■ **Goal of the exercise**
Starting with the line containing "Task: Click the +1 234 567 8900 phone number" and going on through the line containing "Given: Click the", return the lines of the data below exactly, and only those.

..........

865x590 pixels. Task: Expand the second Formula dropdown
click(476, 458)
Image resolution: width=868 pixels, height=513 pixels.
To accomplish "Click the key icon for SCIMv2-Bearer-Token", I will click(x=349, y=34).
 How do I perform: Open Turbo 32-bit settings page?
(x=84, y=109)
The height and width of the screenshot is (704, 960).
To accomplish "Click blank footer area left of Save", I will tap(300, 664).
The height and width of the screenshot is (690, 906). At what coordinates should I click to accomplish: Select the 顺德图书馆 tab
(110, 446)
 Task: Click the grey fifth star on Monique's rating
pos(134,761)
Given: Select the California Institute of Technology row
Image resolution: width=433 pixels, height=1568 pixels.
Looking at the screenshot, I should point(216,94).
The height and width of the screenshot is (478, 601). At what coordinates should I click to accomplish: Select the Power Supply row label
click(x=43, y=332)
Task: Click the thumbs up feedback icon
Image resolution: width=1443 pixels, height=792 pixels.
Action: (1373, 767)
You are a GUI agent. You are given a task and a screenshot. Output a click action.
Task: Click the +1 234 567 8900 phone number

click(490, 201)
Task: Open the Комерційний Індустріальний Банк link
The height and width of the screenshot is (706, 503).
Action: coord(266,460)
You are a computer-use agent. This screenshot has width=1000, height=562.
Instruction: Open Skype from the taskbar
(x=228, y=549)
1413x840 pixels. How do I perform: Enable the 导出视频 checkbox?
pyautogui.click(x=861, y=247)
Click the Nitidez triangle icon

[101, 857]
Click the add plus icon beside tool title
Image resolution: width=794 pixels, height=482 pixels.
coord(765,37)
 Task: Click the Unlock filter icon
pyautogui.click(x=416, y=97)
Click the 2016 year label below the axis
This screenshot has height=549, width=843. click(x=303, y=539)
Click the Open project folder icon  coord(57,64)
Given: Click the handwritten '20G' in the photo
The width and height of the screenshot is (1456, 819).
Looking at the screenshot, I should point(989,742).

..........

■ **Output for this task**
Task: Click the +1 234 567 8900 phone number

click(490, 201)
Task: Open the Комерційний Індустріальний Банк link
The height and width of the screenshot is (706, 503).
Action: coord(266,460)
You are a computer-use agent. This screenshot has width=1000, height=562.
Instruction: Open Skype from the taskbar
(x=228, y=549)
1413x840 pixels. How do I perform: Enable the 导出视频 checkbox?
pyautogui.click(x=861, y=247)
Click the Nitidez triangle icon

[101, 857]
Click the add plus icon beside tool title
Image resolution: width=794 pixels, height=482 pixels.
coord(765,37)
 Task: Click the Unlock filter icon
pyautogui.click(x=416, y=97)
Click the 2016 year label below the axis
This screenshot has height=549, width=843. click(x=303, y=539)
Click the Open project folder icon  coord(57,64)
Given: Click the handwritten '20G' in the photo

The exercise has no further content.